## start Records for the task
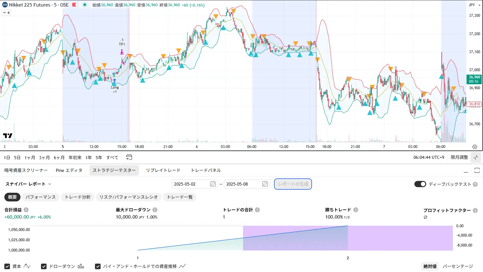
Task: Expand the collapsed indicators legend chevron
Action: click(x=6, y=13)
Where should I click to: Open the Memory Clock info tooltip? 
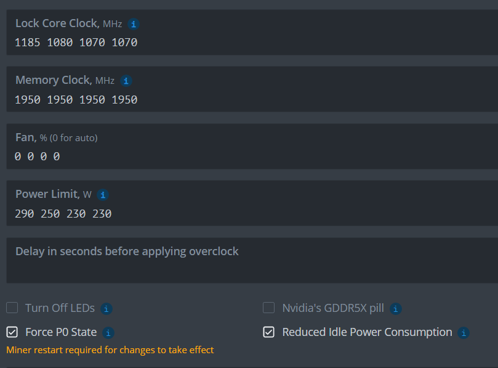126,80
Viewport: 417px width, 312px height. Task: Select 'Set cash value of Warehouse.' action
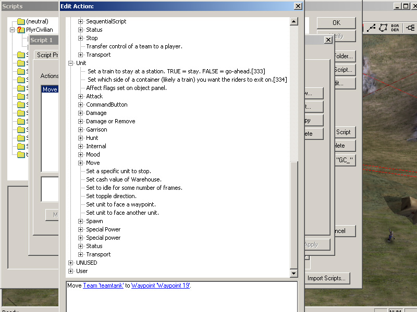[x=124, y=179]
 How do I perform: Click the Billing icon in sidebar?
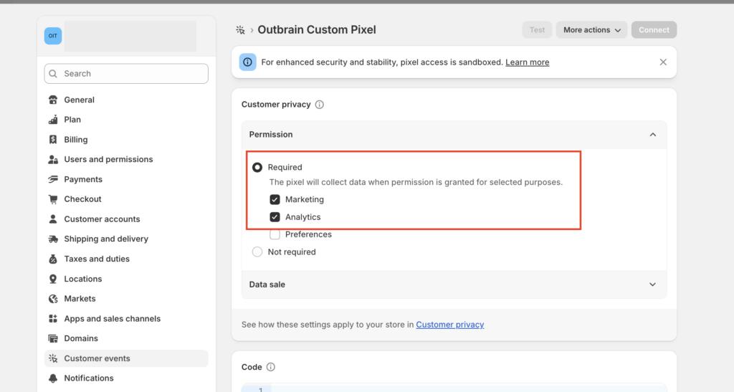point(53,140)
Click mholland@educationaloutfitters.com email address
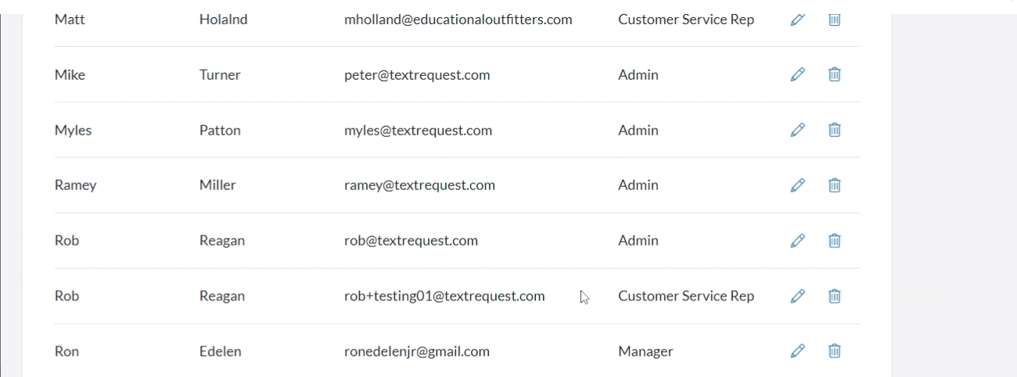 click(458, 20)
## end Records for the task
## start Records for the task
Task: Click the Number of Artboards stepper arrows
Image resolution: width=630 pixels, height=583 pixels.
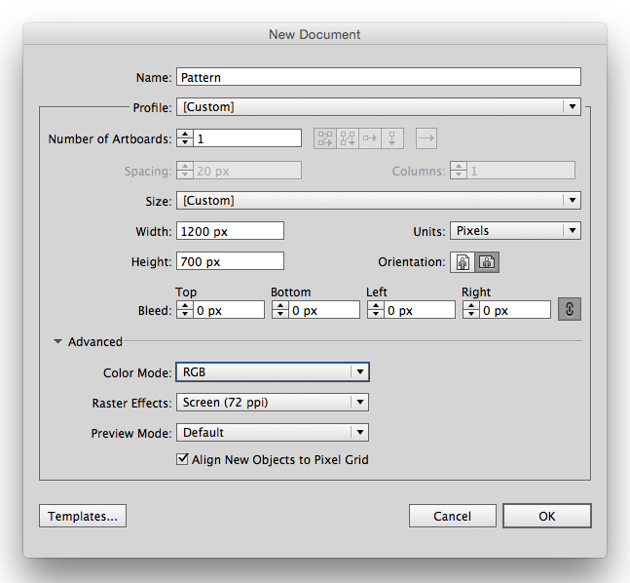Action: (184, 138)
## end Records for the task
## start Records for the task
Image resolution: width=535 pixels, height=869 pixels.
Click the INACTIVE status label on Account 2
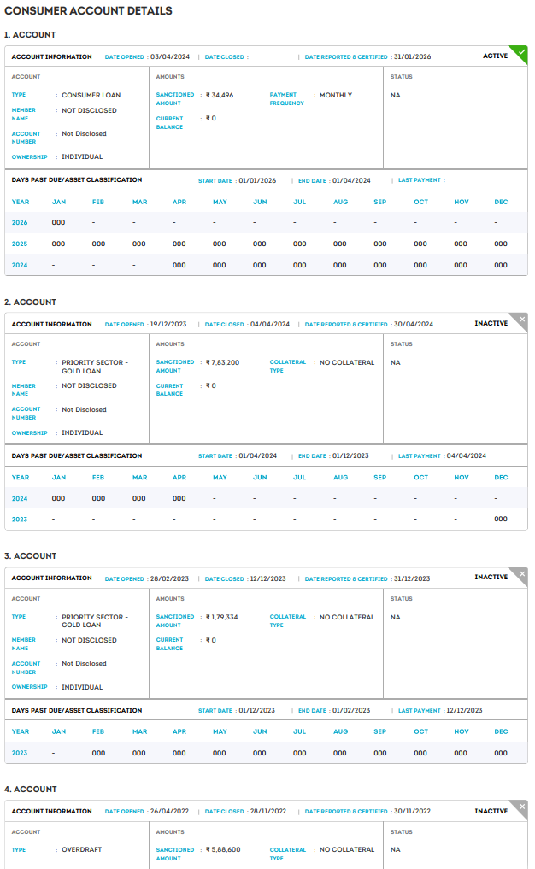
## end Records for the task
*What is required:*
Rewrite the material from the line containing "How do I perform: Click" down to the line containing "click(458, 20)", substituting "Settings icon" for "Billing icon" and changing nothing else, and omit the pictures from your answer.

*Exercise response:*
 How do I perform: Click the Settings icon in sidebar?
point(53,140)
Click mholland@educationaloutfitters.com email address
 click(458, 20)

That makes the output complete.